Knee-jerk reactions neatly quantified into discernible rows of passive activists -- that is you and I sprinkled with a side of Twitter and Facebook. We want change, but we don't have time to make it. We are limited due to our affiliation within the Bored at Work Network (BWN) which is compiled of workers like us who login to media to cope with our benign work day existence. We are trapped in the industrialized economy remnants with 2.0 brain-based goals. Our fuel of choice is images and spectacle which rile us up and unlock our online fervor. Let our advisories know we are ready for the fight: We've got more Times New Roman where this came from as well as a short fuse and an amplified mouth.

The Game Has Changed

Martin Luther King Jr. marched hand-in-hand with 250,000 people for civil rights which represented one of the largest demonstrations ever witnessed on our nation's capital. The reverberations echoed around the world and had lasting effects. This week the White House will respond to the petition to deport Justin Bieber with its 255,000 accumulated signatures. The Bieber derivative is tongue-in-cheek to many, but perhaps it does something more subversive than its call to action: It dilutes the credibility of this form of activism. And perhaps that is not all bad.

Our modern view has skewed the perspective of voice. If activism is "liked" just as easy as a photo on Gawker are we helping anything in the process? Our digital world has clearly linked us and created the infrastructure for short attention spreadable media -- but as masses change courses and implement discernible change on quick bursts of information the derivative is problematic.

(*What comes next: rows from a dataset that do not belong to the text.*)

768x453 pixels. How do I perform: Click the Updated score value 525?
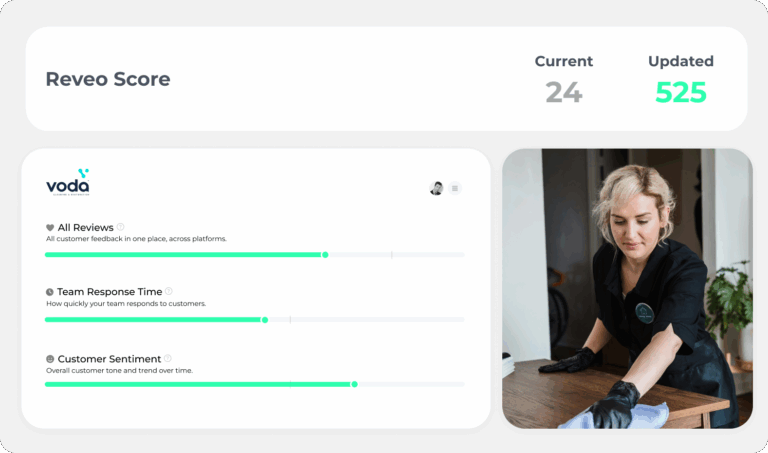[x=680, y=92]
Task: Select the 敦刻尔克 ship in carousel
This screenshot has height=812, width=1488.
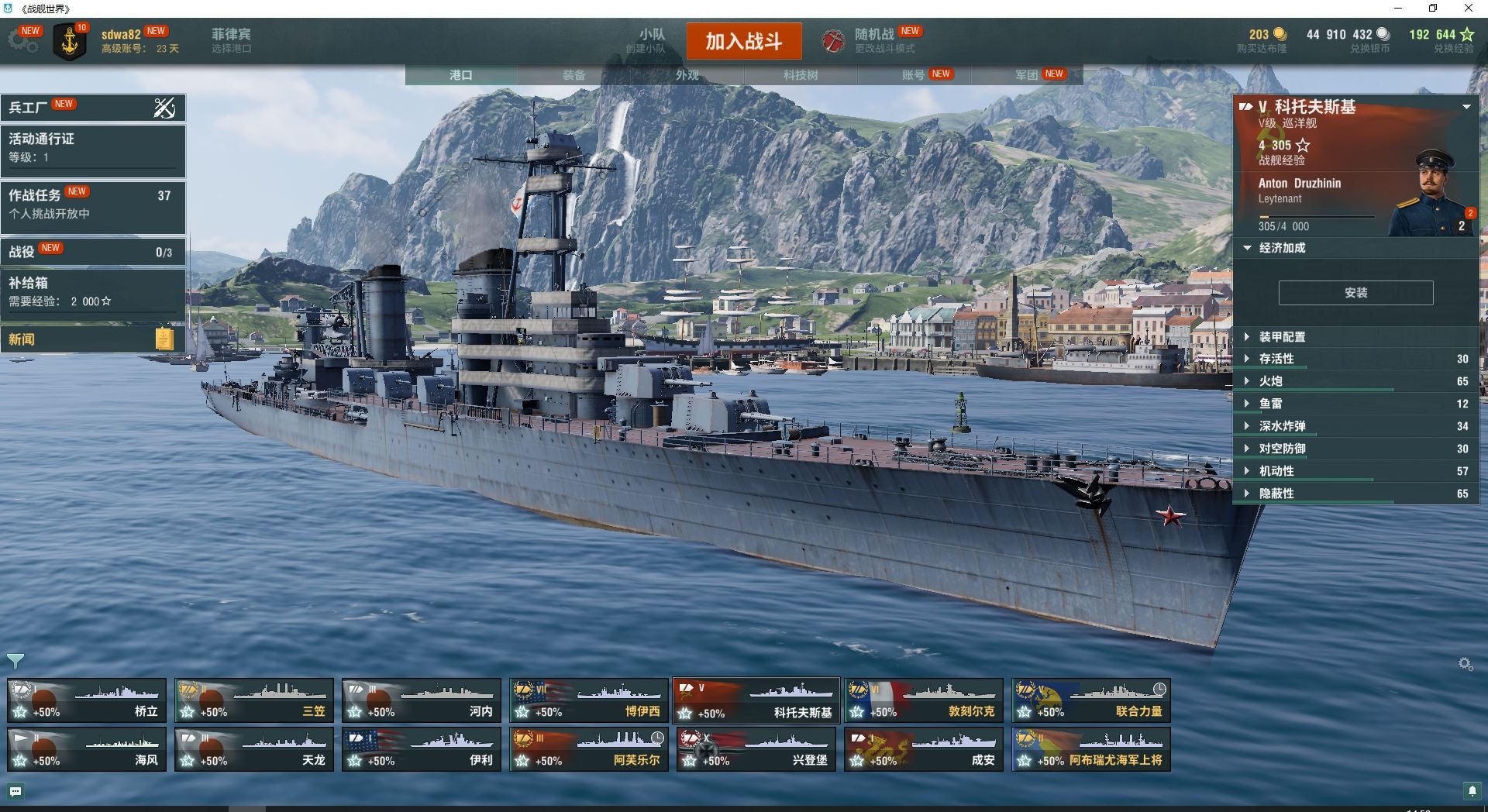Action: 924,700
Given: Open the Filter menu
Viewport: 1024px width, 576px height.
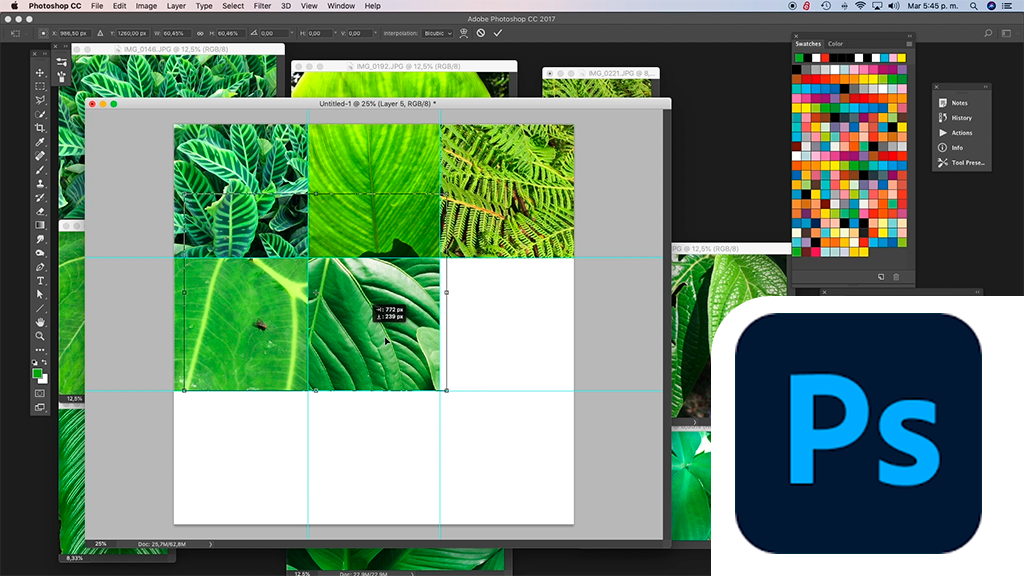Looking at the screenshot, I should (262, 6).
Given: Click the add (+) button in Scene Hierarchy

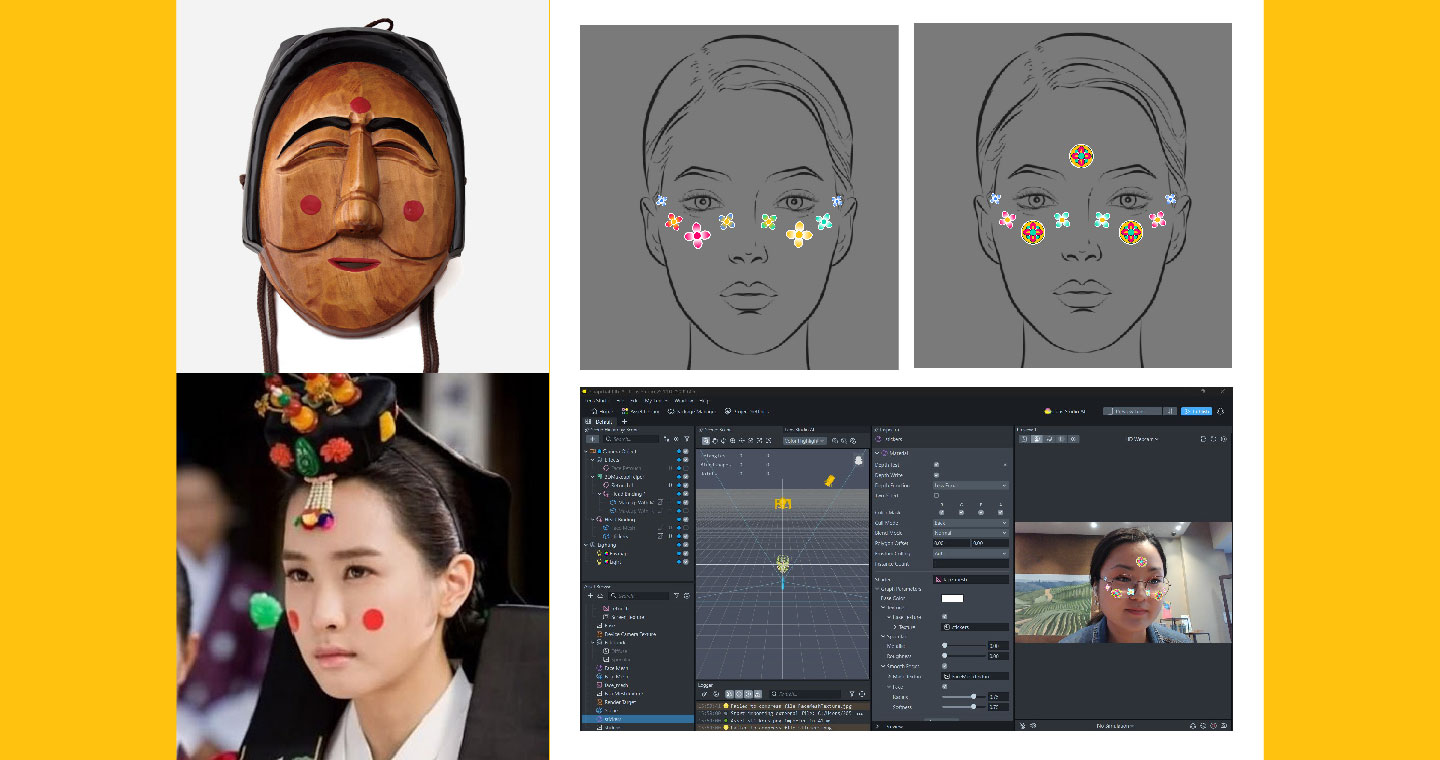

Theodore Roosevelt once said "A vote is like a rifle: Its usefulness depends upon the character of the user." With our digital conscious leading to collective action, the outcomes are significantly more powerful than the character of any one user. The risk we run is the assumption that thousands of digital approvals are orientated toward deeper knowledge on an issue, when in fact the mass outcry might be caught in a feedback loop amongst itself. Truth lives in the murky water of polar thought blending and mixing. If we don't calibrate our digital voices and realize the biased nature that can pervade this amplification tool, we lose the very thing we are after: a competent and well-thought-out future.